INSTRUCTIONS FOR THE TASK:
What follows is a set of records. Copy them exactly and leave out the images.

** Opening INFORMATION SUPPLIED block **

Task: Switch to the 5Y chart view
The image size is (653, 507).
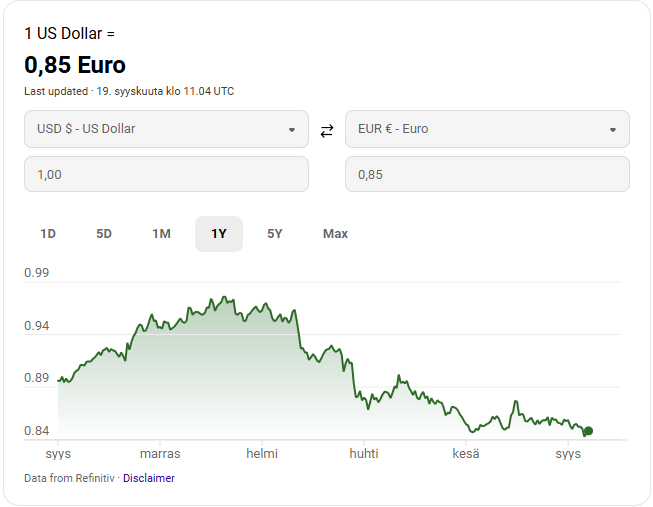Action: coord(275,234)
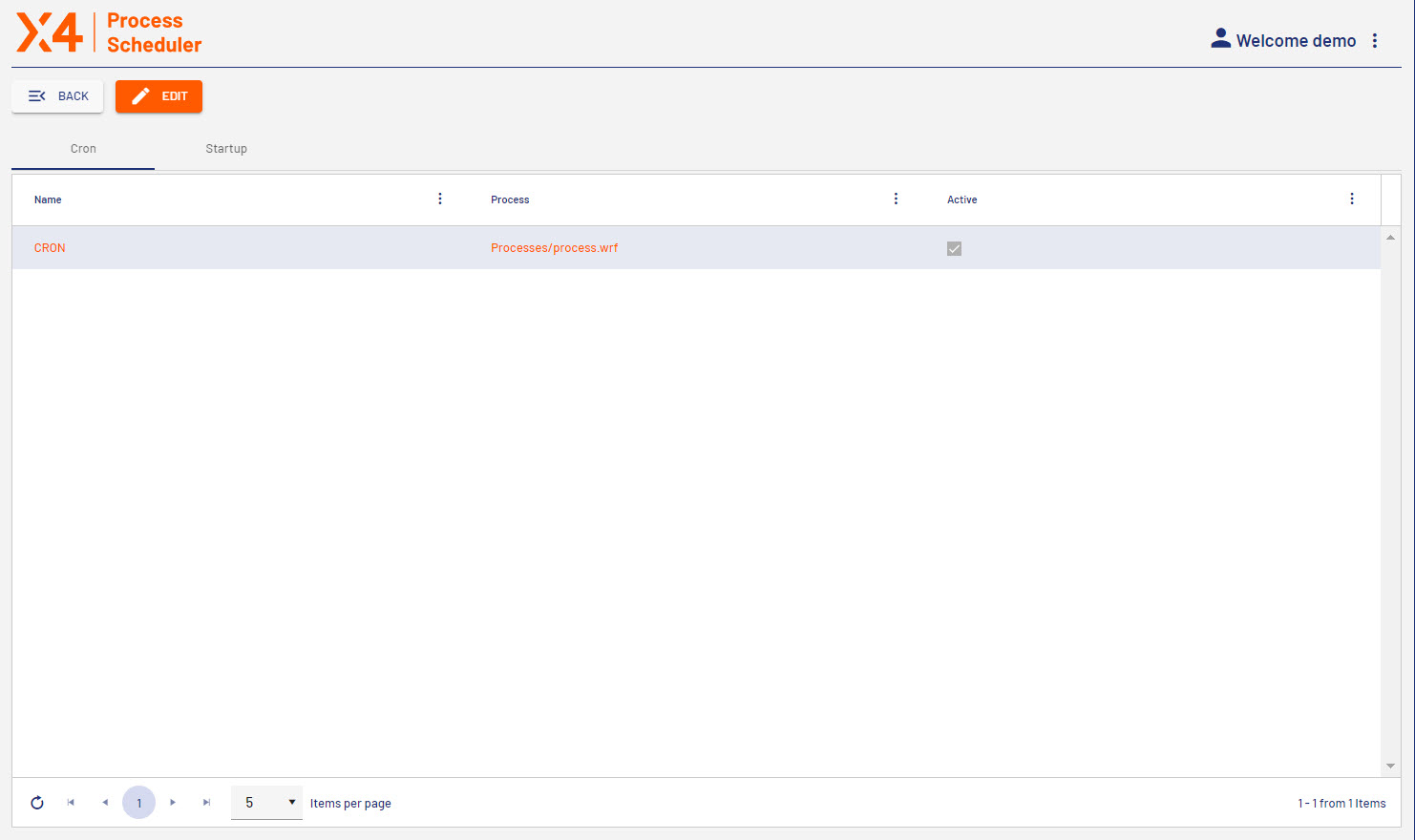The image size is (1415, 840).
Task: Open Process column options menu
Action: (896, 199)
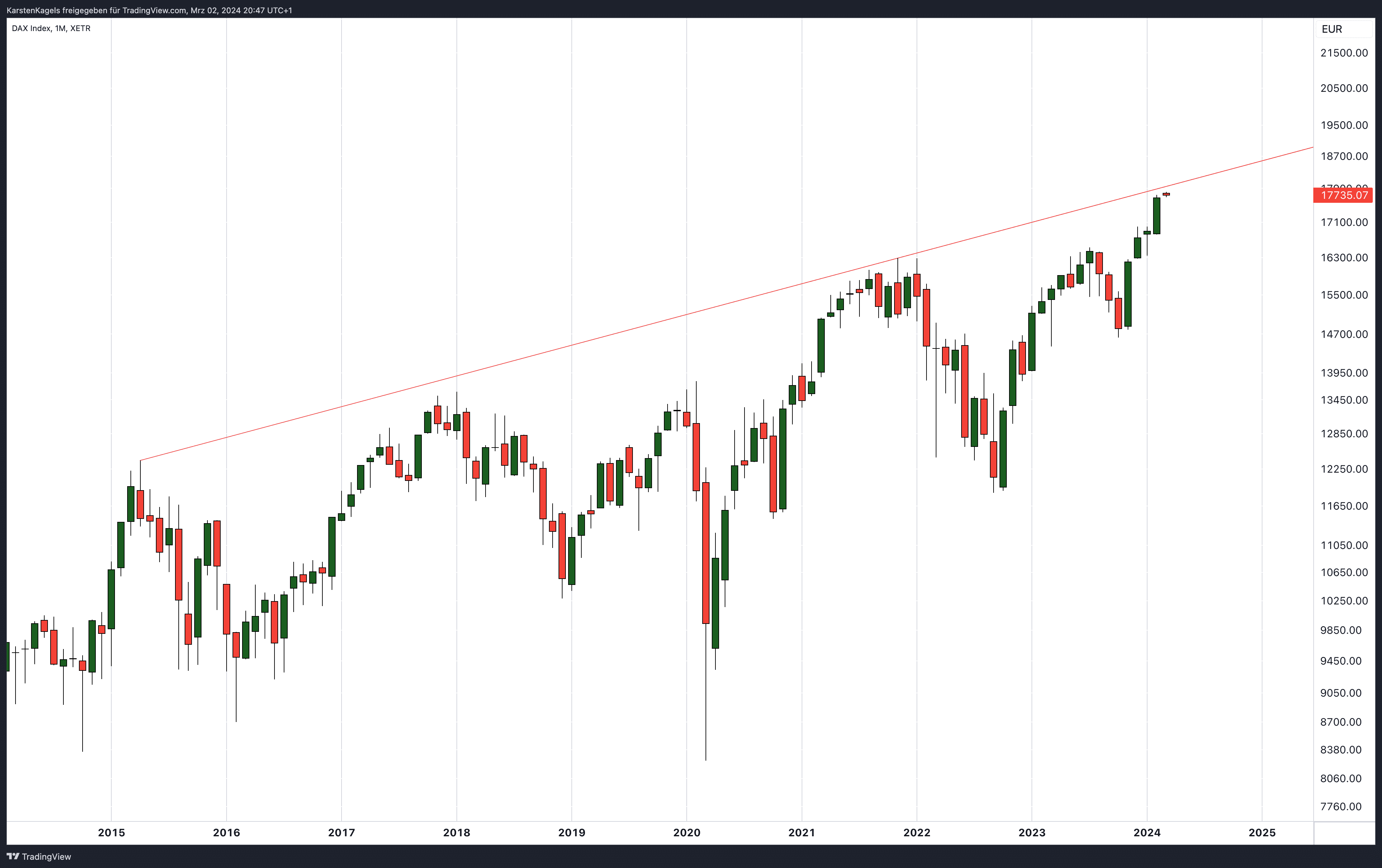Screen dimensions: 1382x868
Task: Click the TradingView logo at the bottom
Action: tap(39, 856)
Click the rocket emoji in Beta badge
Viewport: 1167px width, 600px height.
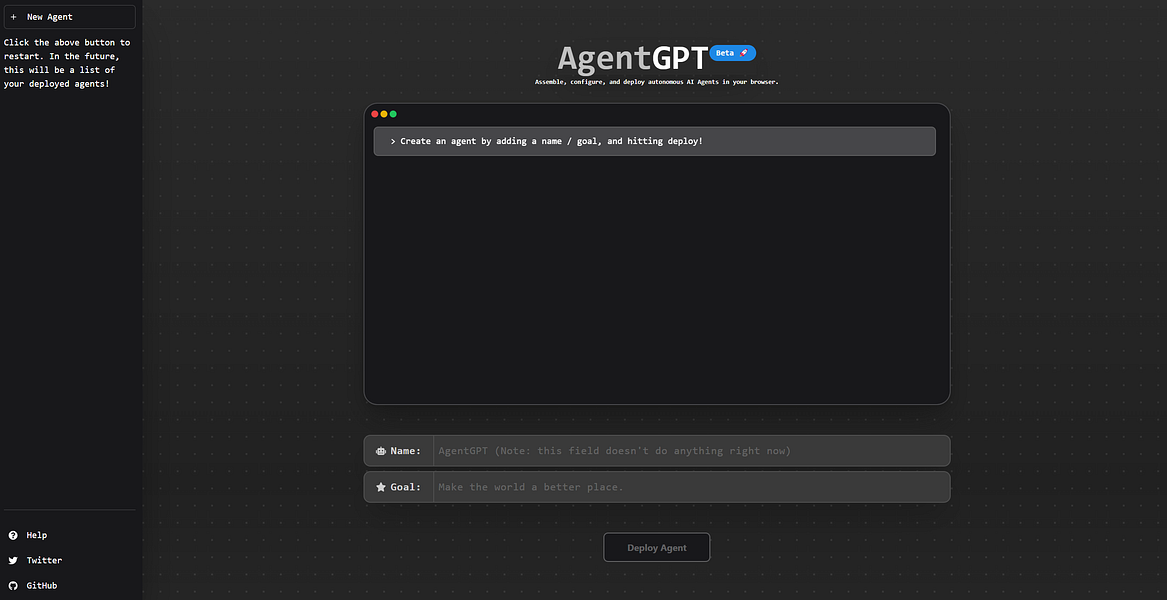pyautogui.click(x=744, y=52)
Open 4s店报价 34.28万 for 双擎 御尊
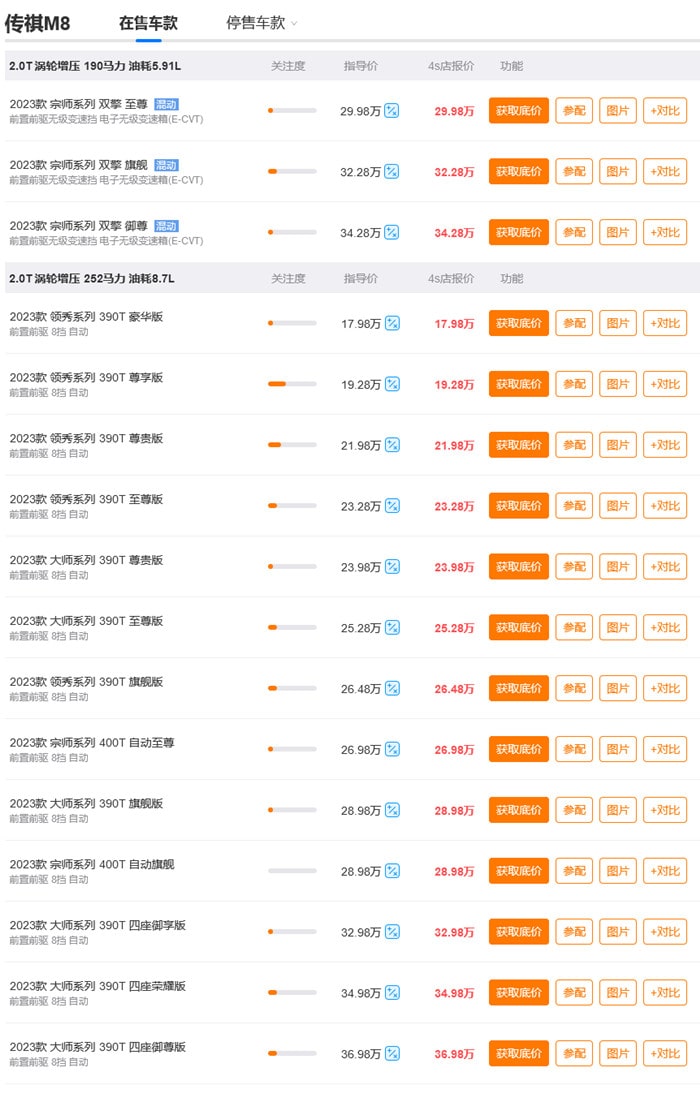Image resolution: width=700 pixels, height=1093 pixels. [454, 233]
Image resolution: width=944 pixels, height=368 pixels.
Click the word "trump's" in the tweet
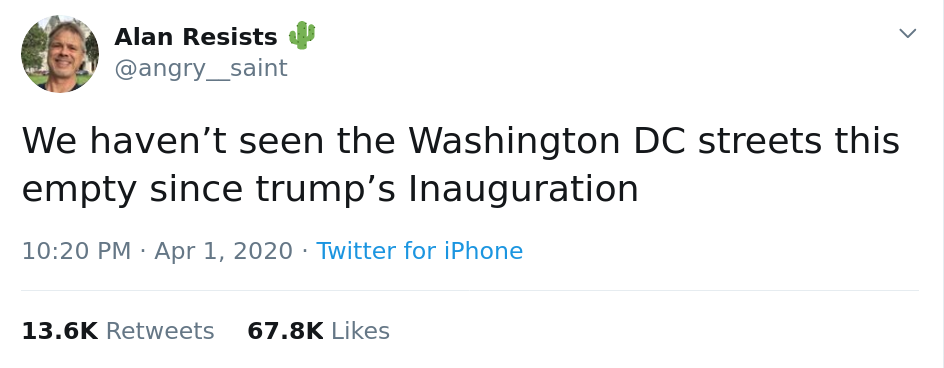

** Closing INFORMATION SUPPLIED block **

SOLUTION FOR THIS TASK:
Task: Switch to the 5Y chart view
The image size is (653, 507).
Action: coord(275,234)
The image size is (1415, 840).
Task: Open Process column options menu
Action: (896, 199)
Screen dimensions: 1382x868
Task: Click the TradingView logo at the bottom
Action: tap(39, 856)
Click the rocket emoji in Beta badge
Viewport: 1167px width, 600px height.
pyautogui.click(x=744, y=52)
Open 4s店报价 34.28万 for 双擎 御尊
Image resolution: width=700 pixels, height=1093 pixels. [454, 233]
Image resolution: width=944 pixels, height=368 pixels.
Click the word "trump's" in the tweet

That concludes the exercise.